• [TASK DESCRIPTION]
After locating the line that contains "Given: Click the" in the records below, write out exactly that line and each line after it through the one that contains "1051x423 pixels.", and nothing else.

• [RECORDS SHOWN]
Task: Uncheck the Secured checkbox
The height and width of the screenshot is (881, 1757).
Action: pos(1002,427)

---

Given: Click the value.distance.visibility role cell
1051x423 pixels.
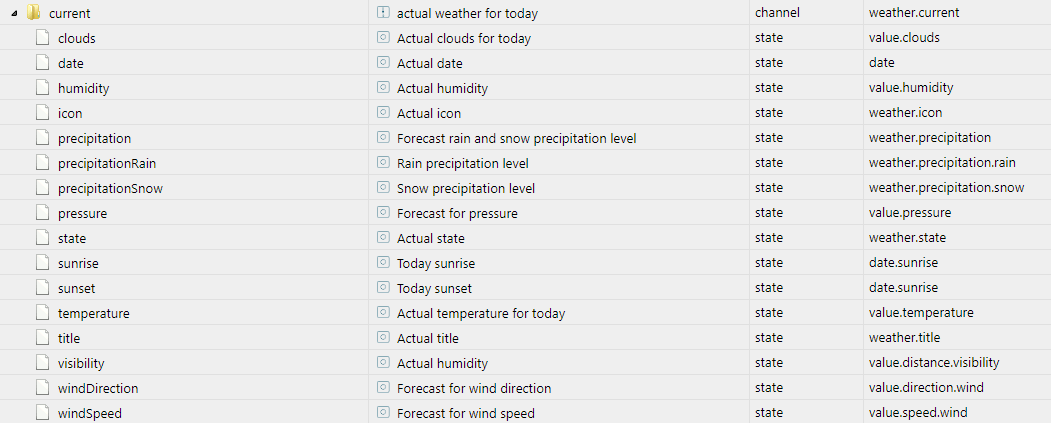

• [FINAL ANSWER]
Given: Click the value.distance.visibility role cell
1051x423 pixels.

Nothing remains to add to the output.